DISCLOSE Act will address Supreme Court’s unwise Citizens United decision
Mar 29 2012
Washington—Senator Dianne Feinstein (D-Calif.) today spoke at a Rules Committee hearing on the harmful effects of the Supreme Court’s Citizens United decision. The committee considered the DISCLOSE Act of 2012, co-sponsored by Senator Feinstein, which will help end secret campaign spending by strengthening disclosure and disclaimer requirements.
“I believe the Roberts Court’s decision in Citizens United was the wrong one,” said Senator Feinstein. “It protects corporate free speech but drowns out an individual’s free speech. It has threatened to put democratic elections in the United States up for sale to the highest bidder. And it will lead to voters having less reliable information about candidates--not more.
“This decision does not only impact one group of people or one area of the law--it affects the very functioning of our elections and the democracy of more than 300 million Americans. The DISCLOSE Act of 2012 is a critical step to ensure that corporate dollars will not flow in the dark to one candidate and against another but, instead, our election process will regain the transparency it has lost since Citizens United.”
The bill requires any covered organization that spends $10,000 or more on a campaign-related disbursement to file a report with the Federal Election Commission within 24 hours of the expenditure. The report must include the amount and nature of each expenditure over $1,000 and the names of all donors who gave $10,000 or more. Transfer provisions in the bill prevent donors from using shell organizations to hide their activities.
To make sure that organizations and individuals take responsibility for their negative or misleading political advertising, the legislation also includes “stand-by-your-ad” disclaimer requirements that require any organization that puts a political ad on television or radio to list its top donors in the ads. The head of the organization must also appear in the ad and affirmatively state that he or she approves the message, just as candidates must do now.
Feinstein added: “The Court’s decision in this case opened the door to unlimited corporate spending in federal elections. Let me repeat: unlimited spending.
“What does this mean in the real world?
“This means that an oil company like ExxonMobil—a company that earned $45 billion in profits last year—could spend unlimited money to support a candidate who supports more drilling, or to defeat a candidate who opposes more oil drilling.
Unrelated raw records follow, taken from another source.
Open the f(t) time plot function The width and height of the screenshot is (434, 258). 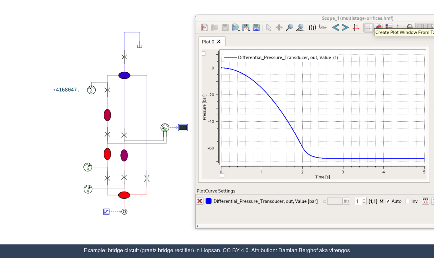coord(312,27)

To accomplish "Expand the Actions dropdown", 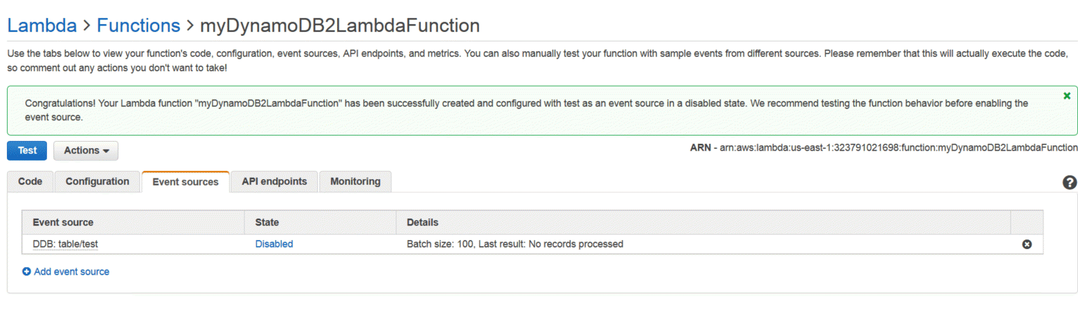I will [x=86, y=151].
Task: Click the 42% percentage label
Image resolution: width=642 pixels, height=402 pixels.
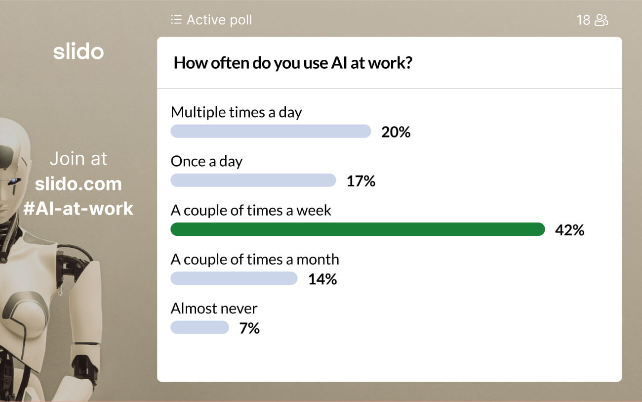Action: click(x=569, y=230)
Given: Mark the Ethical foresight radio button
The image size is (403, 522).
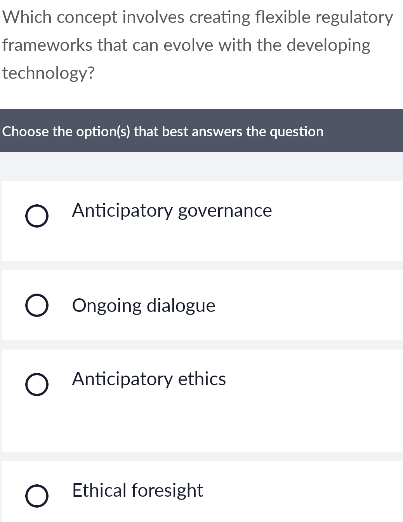Looking at the screenshot, I should 37,496.
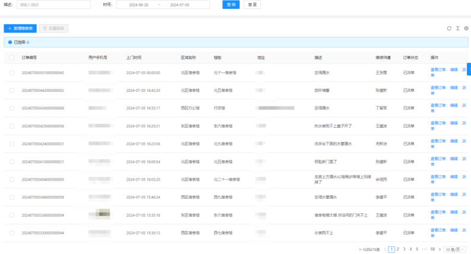Open the column settings gear icon

(x=466, y=28)
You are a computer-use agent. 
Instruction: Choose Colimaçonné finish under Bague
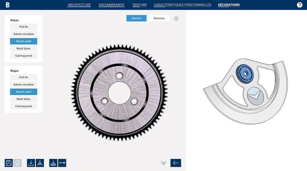pyautogui.click(x=23, y=106)
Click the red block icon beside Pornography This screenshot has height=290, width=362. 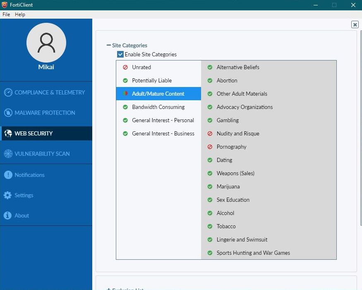pyautogui.click(x=210, y=147)
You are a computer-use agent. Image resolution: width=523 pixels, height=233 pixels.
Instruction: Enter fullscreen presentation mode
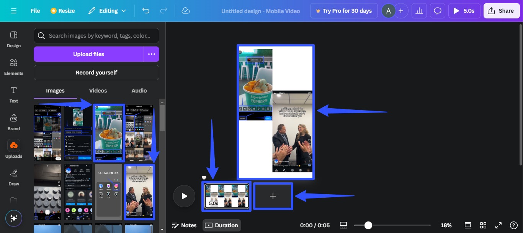498,225
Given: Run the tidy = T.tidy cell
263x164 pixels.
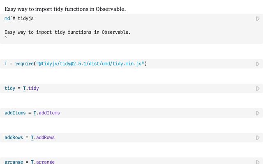Looking at the screenshot, I should click(258, 89).
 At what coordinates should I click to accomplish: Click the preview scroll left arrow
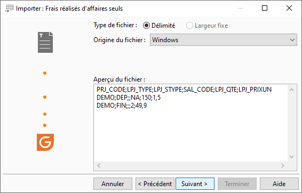(99, 165)
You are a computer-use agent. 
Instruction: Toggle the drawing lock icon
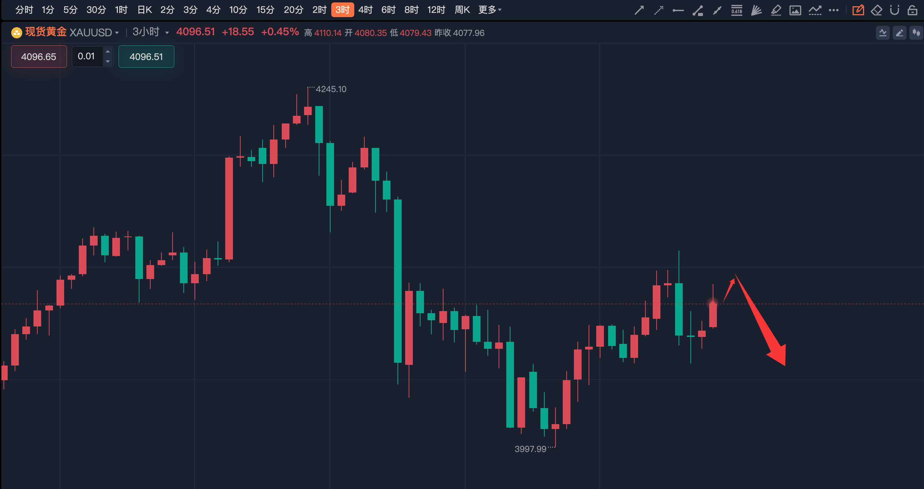pyautogui.click(x=912, y=10)
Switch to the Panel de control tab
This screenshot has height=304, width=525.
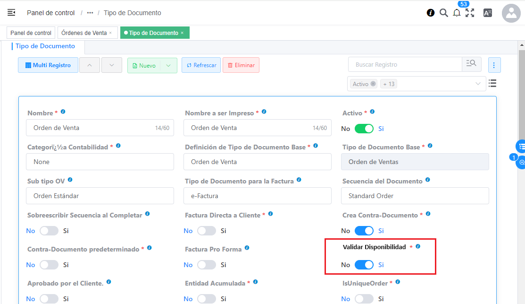(x=31, y=33)

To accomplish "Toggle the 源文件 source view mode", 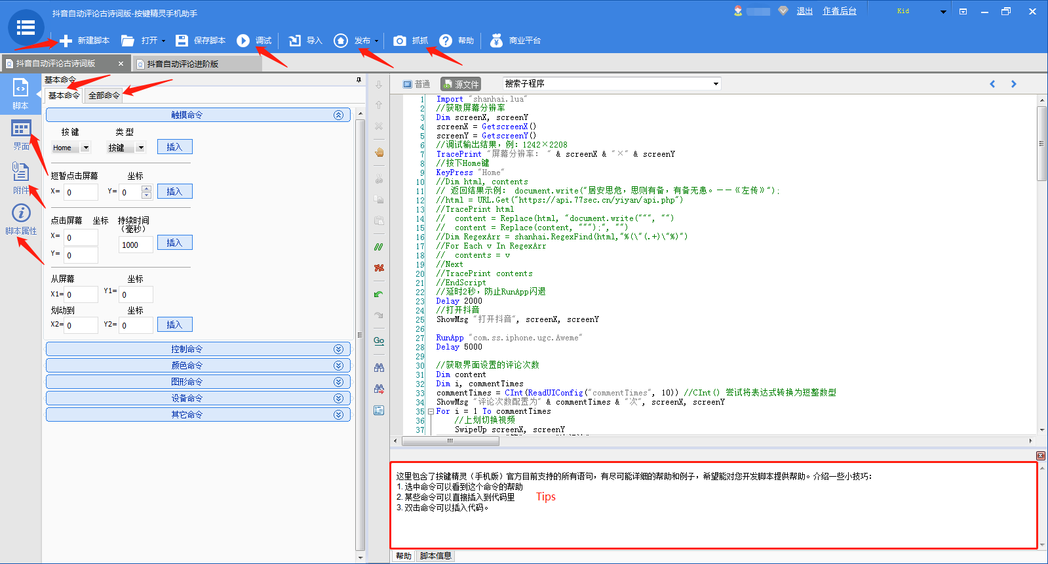I will coord(461,84).
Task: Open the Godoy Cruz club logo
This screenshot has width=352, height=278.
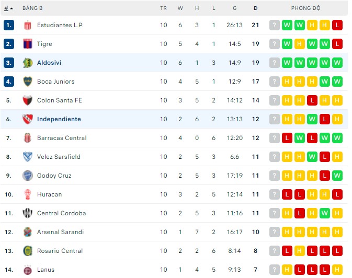Action: point(28,176)
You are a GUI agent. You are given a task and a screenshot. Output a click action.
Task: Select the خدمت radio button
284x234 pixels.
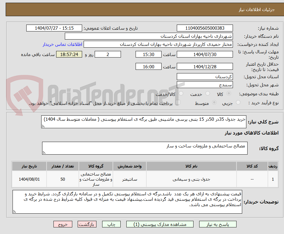pos(208,93)
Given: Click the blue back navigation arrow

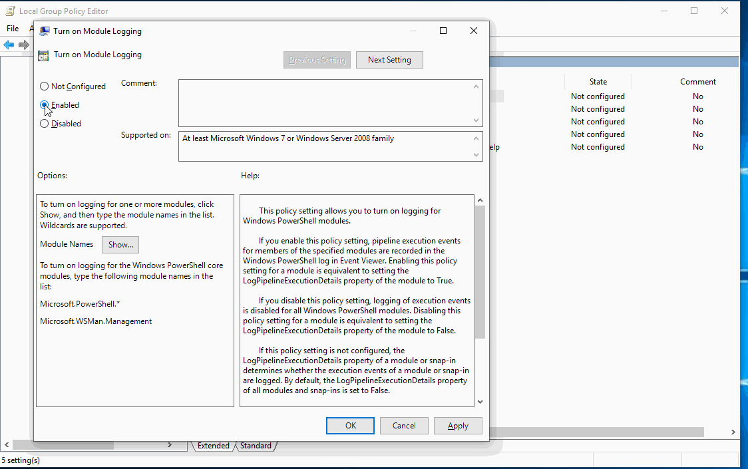Looking at the screenshot, I should click(9, 45).
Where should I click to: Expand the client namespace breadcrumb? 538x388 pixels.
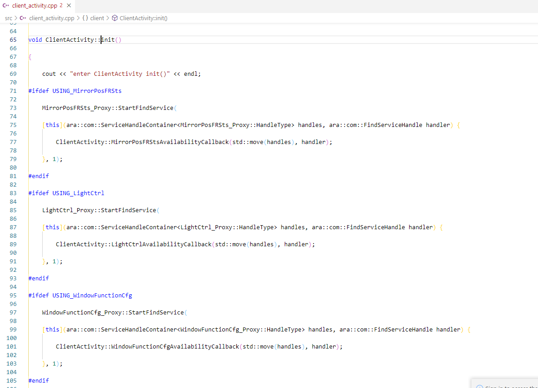(x=97, y=18)
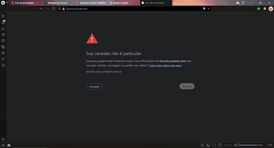Open page actions icon in status bar
The width and height of the screenshot is (274, 148).
tap(220, 145)
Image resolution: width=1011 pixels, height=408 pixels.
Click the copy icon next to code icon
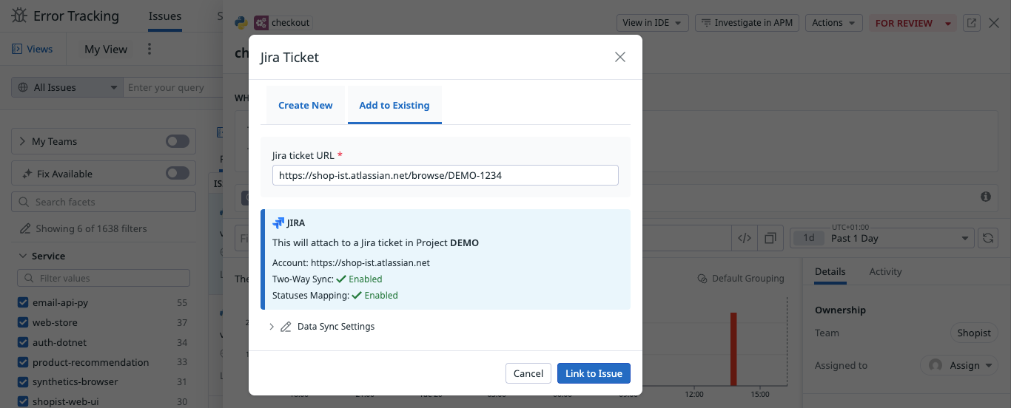[x=770, y=238]
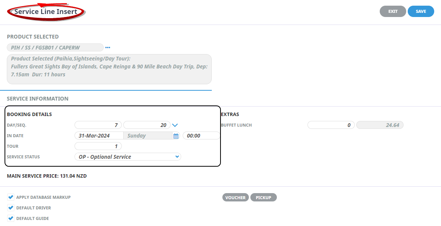Click the Day number field
The width and height of the screenshot is (441, 226).
point(98,125)
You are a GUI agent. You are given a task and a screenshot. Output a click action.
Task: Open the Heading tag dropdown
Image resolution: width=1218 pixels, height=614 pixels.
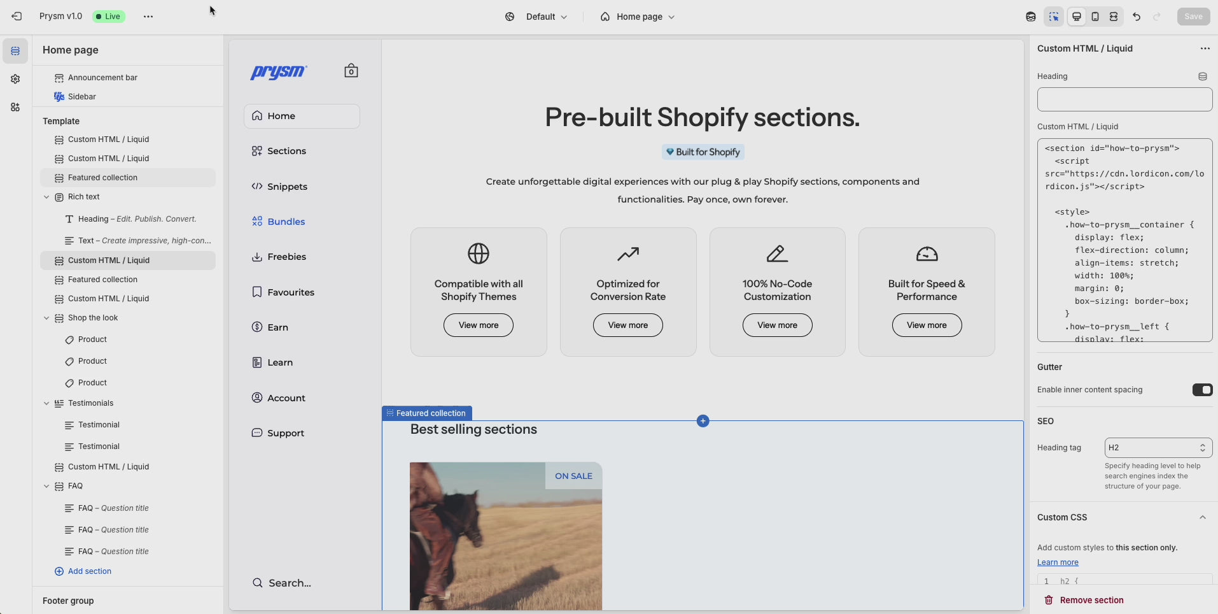click(1158, 448)
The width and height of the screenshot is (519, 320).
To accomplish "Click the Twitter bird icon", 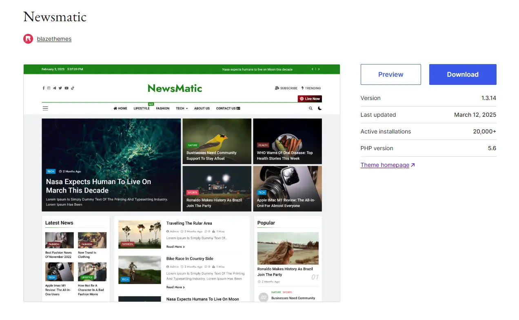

“Or large banks like Bank of America would be free to use their corporate treasury to attack candidates who favor financial regulation and consumer protection.
“Is this what we want?
“Congress should pass the DISCLOSE Act to reduce the harmful effects of Citizens United. I supported the DISCLOSE Act in the last Congress because I believe it is a critical step forward, but the bill was blocked by a filibuster. Given what we have seen in the Republican primaries this year, I think this body must try again to pass the DISCLOSE Act.”